Позднее, в теплые дни, я отправлялась к назначенному часу в столовую — не ближний путь! — встречалась там с отцом, обедали вместе (рыбный суп, треска жареная, треска по-польски, словом, кругом треска! В нашем доме пахнет ею же, и в соседних домах, и на улице!). Потом шли домой. Дома опять занимаемся, но мне уже не так скучно, как утром, когда одна. И, главное, есть стимул поторопиться — после занятий папа часто читает вслух "толстые" книги, которые я сама еще осилить не могу. Более всех запомнилась "Хижина дяди Тома" Б. Стоу. Пожалуй, эта книга была первой, пробудившей во мне горячее чувство сострадания к обездоленным, гонимым, оскорбленным. В этом же ряду "Приключения Тома Сойера и Гекльберри Финна" Марка Твена, короленковский "Слепой музыкант", а "Без семьи" Гектора Мало я уже читала сама.

Иногда мы ходили в гости — к Лиде Коган, к Трапезниковым.
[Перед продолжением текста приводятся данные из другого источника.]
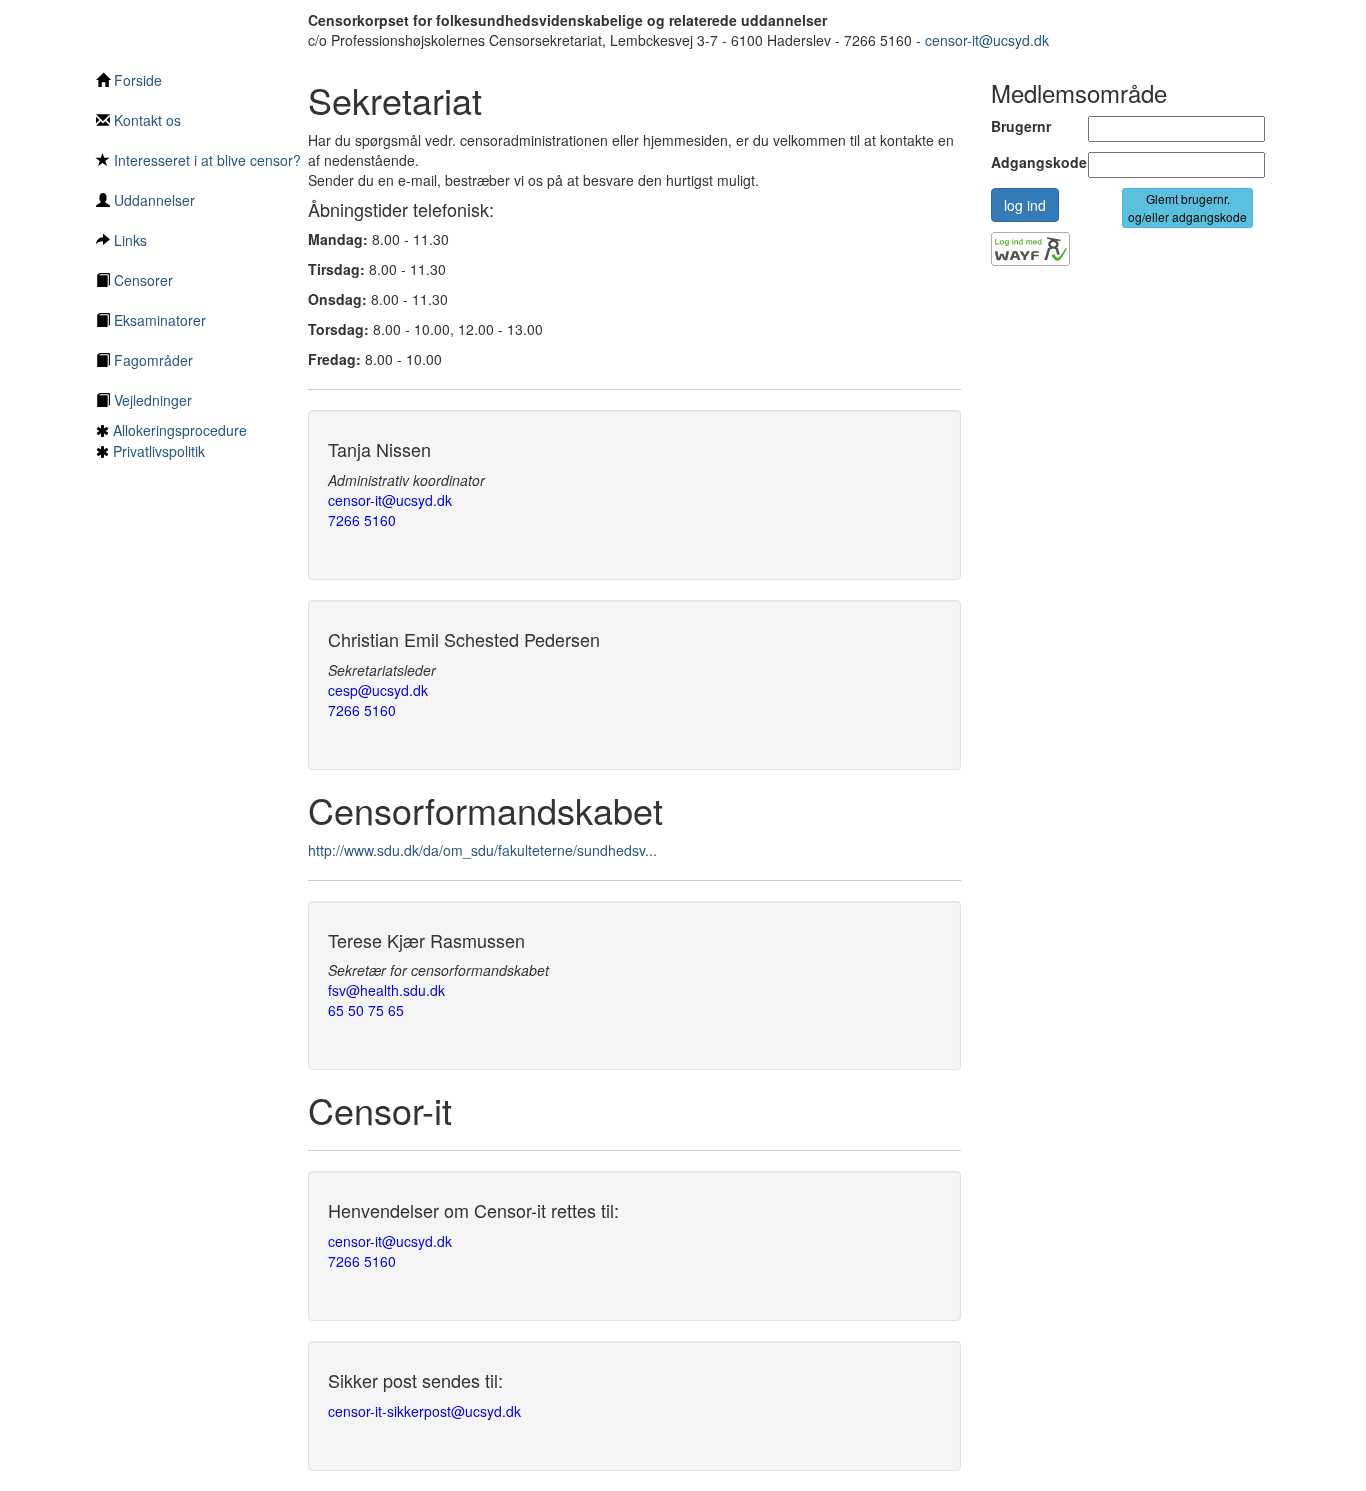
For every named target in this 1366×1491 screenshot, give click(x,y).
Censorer (141, 280)
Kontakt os (145, 120)
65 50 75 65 (366, 1010)
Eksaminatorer (158, 320)
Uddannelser (152, 200)
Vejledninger (151, 400)
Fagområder (151, 360)
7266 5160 (362, 520)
После Соловков Лида в Архангельске отбывала ссылку. Мне нравилась эта высокая молодая женщина с задумчивыми глазами, обладательница множества интереснейших безделушек — игрушек, булавок, брошек, которыми я занималась во время "взрослых" разговоров ее посетителей. Как-то летом мы сфотографировались в компании Лиды и двух ссыльных — В. А. Оссовского и М. Ф. Назарьева. Эта фотография висит на стене в кабинете Б. М. Сапира до сих пор, хотя его самого уже три года как нет на свете. Она воспроизведена в статье-некрологе, посвященной памяти отца и опубликованной Сапиром в "Соцвестнике" № 2-3 за 1960 г. У меня же есть только фрагмент со мной и папой, остальных мама на всякий случай (!) отрезала. Назарьева я совершенно не помню, а с Оссовским и его семьей познакомилась поближе в Усть-Цильме. Лида вместе со многими студентами факультета общественных наук МГУ привлекалась по делу Московской группы меньшевистской молодежной организации, членом которой была. Она — дочь крупного московского адвоката. Позже, во время своих наездов в Москву, я бывала у нее дома и познакомилась с ее величественной матерью, явно не одобрявшей увлечения дочери. Наверное, я видела Лиду в последний раз в

 

- 110 -

1932 г., потом потеряла из виду. О ее смерти в 70-х годах я узнала из письма Сапира, а из книги Тиля — о том, что она испила всю чашу арестов и лагерей и в 1937 г., и в 1949-м.

У Трапезниковых было всегда уютно, приятно, вкусно, по-домашнему. И от Виктора Николаевича, и от его жены исходило какое-то умиротворяющее спокойствие. Лиц их не запомнила, помню, что оба были пожилые, что Виктор Николаевич — адвокат. Их сравнительно хорошо устроенный быт навел меня на мысль, что В. Н. Трапезников — местный интеллигент, покровительствующий ссыльным, как бывало в старые добрые времена. Но я ошиблась. Из примечаний к книге Тиля выясняю: "В. Н. Трапезников 1873 г. рождения, член РСДРП, основатель Пермской социал-демократической организации в 1898 г. Арестован в 1923 г. и сослан на 3 года в Архангельск. В 30-х годах в Перми." Господи, может быть потом обошла его всекарающая десница?1

Помню, как перед обедом в хлебосольном доме Трапезниковых около длинного стола, покрытого белоснежной скатертью, с дымящейся кулебякой посередине, отец горячо спорит с кем-то, скорее всего с Оссовским, наступая и загоняя в угол позади стола, так что тому, бедному, пятиться дальше некуда. Это был не спор даже, а горячая речь отца. По-видимому, я впервые оказалась свидетельницей какого-то принципиального разговора, при котором "сработал" отцовский темперамент.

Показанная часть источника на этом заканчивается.